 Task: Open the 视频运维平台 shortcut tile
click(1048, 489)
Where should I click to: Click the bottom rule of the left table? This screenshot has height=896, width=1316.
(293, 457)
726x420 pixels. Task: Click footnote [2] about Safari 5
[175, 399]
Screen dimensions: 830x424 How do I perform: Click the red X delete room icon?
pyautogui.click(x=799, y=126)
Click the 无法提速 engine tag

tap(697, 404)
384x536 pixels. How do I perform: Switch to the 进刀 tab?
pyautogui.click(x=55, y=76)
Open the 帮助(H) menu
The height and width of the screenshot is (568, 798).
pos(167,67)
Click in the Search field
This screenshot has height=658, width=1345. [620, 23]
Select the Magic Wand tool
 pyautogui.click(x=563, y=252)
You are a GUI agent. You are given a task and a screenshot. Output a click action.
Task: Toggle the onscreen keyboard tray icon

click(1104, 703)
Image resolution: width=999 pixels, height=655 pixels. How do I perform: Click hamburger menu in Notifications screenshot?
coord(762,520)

..........

[WHAT IS REQUIRED] Please copy out the data above exactly.

[SOLUTION TO THIS EXERCISE]
 Task: Open the 视频运维平台 shortcut tile
click(1048, 489)
Where should I click to: Click the bottom rule of the left table? This screenshot has height=896, width=1316.
(293, 457)
726x420 pixels. Task: Click footnote [2] about Safari 5
[175, 399]
Screen dimensions: 830x424 How do I perform: Click the red X delete room icon?
pyautogui.click(x=799, y=126)
Click the 无法提速 engine tag

tap(697, 404)
384x536 pixels. How do I perform: Switch to the 进刀 tab?
pyautogui.click(x=55, y=76)
Open the 帮助(H) menu
The height and width of the screenshot is (568, 798).
pos(167,67)
Click in the Search field
This screenshot has height=658, width=1345. [620, 23]
Select the Magic Wand tool
 pyautogui.click(x=563, y=252)
You are a GUI agent. You are given a task and a screenshot. Output a click action.
Task: Toggle the onscreen keyboard tray icon

click(1104, 703)
Image resolution: width=999 pixels, height=655 pixels. How do I perform: Click hamburger menu in Notifications screenshot?
coord(762,520)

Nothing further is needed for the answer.